Artist and writer who was at the heart of Swinging London
So. Farewell then… Barry Fantoni, you were a writer, cartoonist, artist, jazz musician and sometime actor, but were perhaps best known as the creator of E.J. Thribb, Private Eye magazine's 17-and-a-half-year-old poet in residence, whose obituary verses appeared under the heading "In Memoriam". Comically deadpan, these were written in rhymeless free form and addressed the deceased person directly. Most contained the line "that was your catchphrase"; many referred to the views of Thribb's friend Keith or the memories of Keith's mum; and they almost invariably began, "So. Farewell then…"
Fantoni, who has died aged 85, joined the satirical magazine in 1963, two years after it was founded, and became an "indispensable part of its fabric" for nearly half a century, said The Times. He contributed a flow of satirical cartoons and bubble captions; he also co-wrote (with Richard Ingrams) Sylvie Krin's Mills & Boon-style stories, often about the royal family, and pioneered the Colemanballs column. He was close friends with Peter Cook, the magazine's main owner – whose death in 1995 was marked with a cover bearing his photograph, and the words "So. Farewell then…" Fantoni's profile was lower. In 2008, the Eye noted that a "contributor with Italian connections" had been ejected from The French House in Soho, for becoming over-excited while marking his 45th year at the magazine. It did not name that contributor; but for regular readers, there will have been no need to.
Whereas the founders of the Eye were mainly from establishment backgrounds – former public schoolboys and Oxford educated – Barry Fantoni was born into a culturally diverse family in the East End of London. His mother Sarah, who was Jewish, was of French and Dutch descent; his father, an artist, was Italian. Barry was sent to Archbishop Temple's School, a grammar school in Lambeth, where a socialist art teacher who "rolled his own sweaters and knitted his own fags" helped him win a scholarship to Camberwell School of Arts and Crafts, said The Independent. He was expelled, however, for various offences perpetrated while drunk (and, he suspected, for depicting members of staff naked "à la Toulouse-Lautrec", but with large erections). He decamped to Paris, played in jazz bands on the Left Bank, then returned to London, where he completed his education at the Slade. He taught at Croydon Art School alongside Bridget Riley and Howard Hodgkin; painted The Beatles on the cusp of fame in 1962 (Paul McCartney has the canvas); and worked in a studio where musicians including Pete Townshend and Ray Davies would gather.
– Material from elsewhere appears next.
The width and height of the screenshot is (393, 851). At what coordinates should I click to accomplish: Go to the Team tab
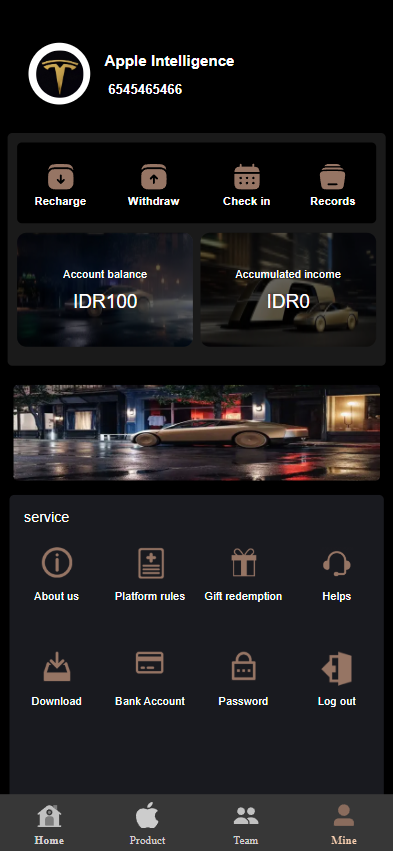click(x=246, y=824)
At the same time, he was writing sketches for "That Was the Week That Was", which brought him into the orbit of the Eye team. He brought a more pop cultural tinge to the magazine, by satirising pop stars and footballers. Its fortnightly schedule left time to make his mark in other ways in Swinging London: he designed a pop art backdrop for "Ready Steady Go!"; presented the BBC youth show "A Whole Scene Going"; and acted in films opposite the likes of Michael York and Tom Courtenay. He also designed posters, exhibited at the RA's Summer Exhibition, and for a decade he produced a daily pocket cartoon for The Times. He finally retired from the Eye in 2010. For the past few years he had lived in Turin with his partner Katie, who survives him.